→ **Source excerpt**
Hawaii recognizes constitutional right to safe climate and environment

Hawaii’s highest court took an important step in December to hold the state’s agencies accountable for transitioning away from fossil fuels as it affirmed the state’s constitutional right to a clean environment. The ruling cheered environmental activists at the end of an otherwise stressful year, writes Dana Drugmand.

members of the Hawaii government, energy utility and military smiling in front of a large array of solar panels

The Department of the Navy, Pacific Energy Solutions, Hawaiian Electric Company and the Hawaii State Energy Office celebrated the completion of a 14.3 megawatt (MW) direct current (DC) solar facility. (Photo by NAVFAC, edited, CC BY 2.0)

In deciding a case involving a power purchase agreement (PPA) between Maui Electric Company and Hawaiian Commercial & Sugar Company, the Hawaiian Supreme Court not only handed a a victory to the Sierra Club of Hawaii, which claimed that the state’s Public Utilities Commission had ignored citizens’ environmental rights, it gave teeth to a statute requiring the state to transition to 100 percent clean energy by 2045.

“It is vital that citizens have a seat at the table as Hawaii advances toward 100 percent clean energy,” said Earthjustice attorney Kylie Wager Cruz, who brought the case on Sierra Club’s behalf. “The Court provided much-needed confirmation that the Commission can’t simply rubber-stamp utility deals without considering and protecting the public’s constitutionally protected environmental rights.”

The dispute arose over a 2015 decision by the Public Utilities Commission that allowed continuation of an existing PPA with the sugar company, which operates a fossil-fuel burning power plant in Puʻunene, Maui. The plant, which sourced approximately 25 percent of its fuel from coal and petroleum, was found to be liable for over 400 violations of the Clean Air Act.

The Sierra Club asserted a due process right to a hearing, which the commission twice denied, and the state’s Intermediate Court of Appeals initially ruled against it. The state Supreme Court overturned that ruling in December.

The high court found that the Sierra Club had asserted a valid property interest in a clean environment as guaranteed by Article XI, Section 9 of Hawaii’s constitution, and had a due process right to a hearing. In its opinion, the court notes that a healthy environment “is a substantive right guaranteed to each person,” and that “this substantive right is a legitimate entitlement stemming from and shaped by independent sources of state law, and is thus a property interest protected by due process.”

→ **Source data**
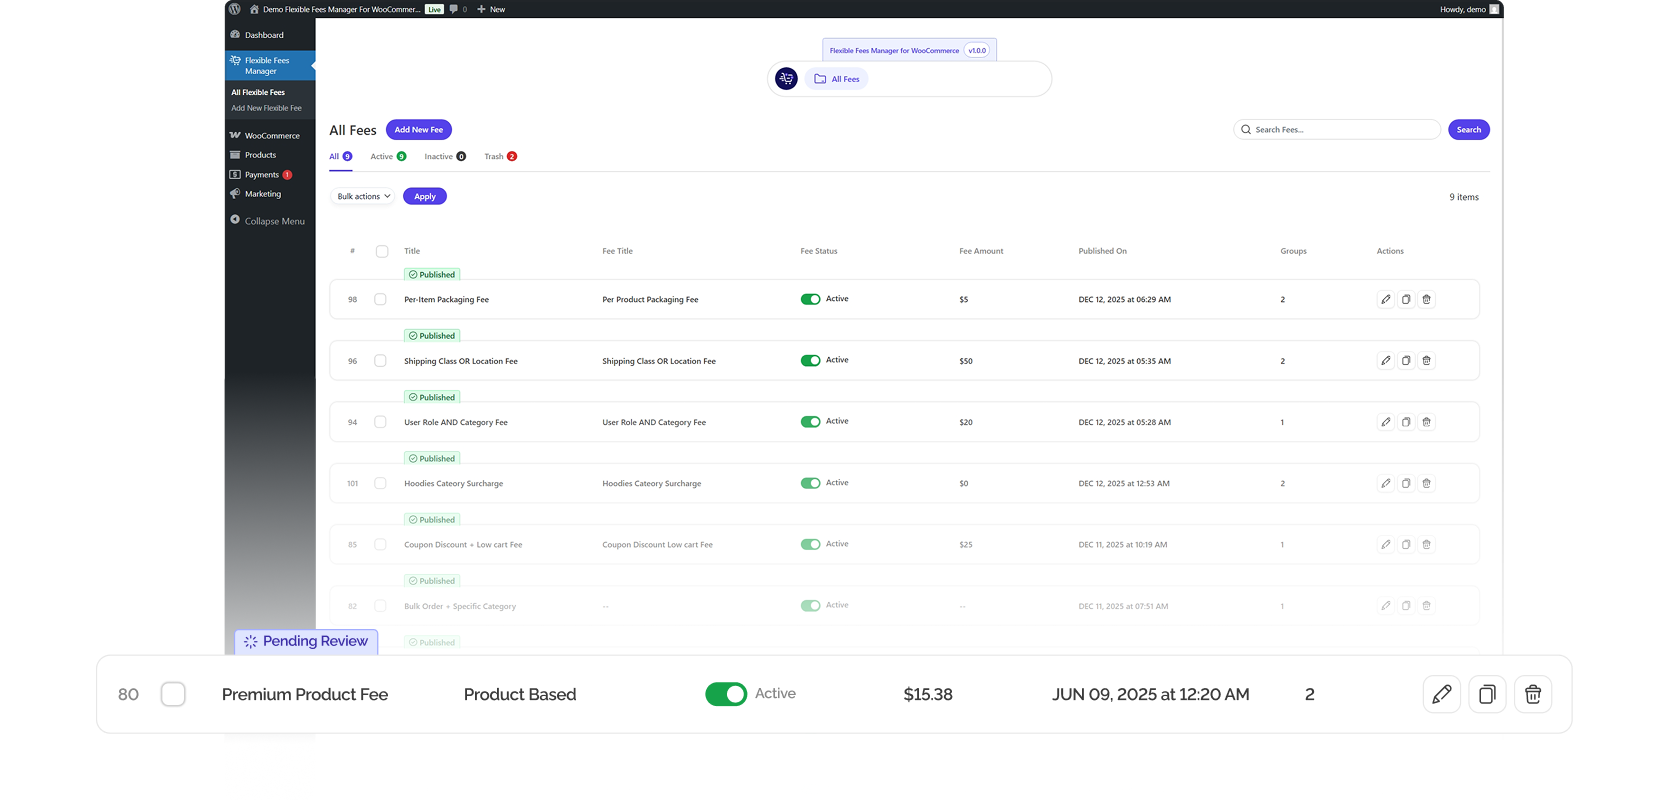This screenshot has height=800, width=1669.
Task: Check the Premium Product Fee row checkbox
Action: point(173,694)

→ **Tasks to perform**
1/ According to the article on Hawaii's environmental ruling, by what year must the state transition to 100 percent clean energy?
2/ From the article on Hawaii's environmental ruling, print the part that opens with the words containing "Hawaii recognizes constitutional" and closes with "year, writes Dana Drugmand.", word for word.

→ **Task solutions**
1/ 2045

2/
Hawaii recognizes constitutional right to safe climate and environment

Hawaii’s highest court took an important step in December to hold the state’s agencies accountable for transitioning away from fossil fuels as it affirmed the state’s constitutional right to a clean environment. The ruling cheered environmental activists at the end of an otherwise stressful year, writes Dana Drugmand.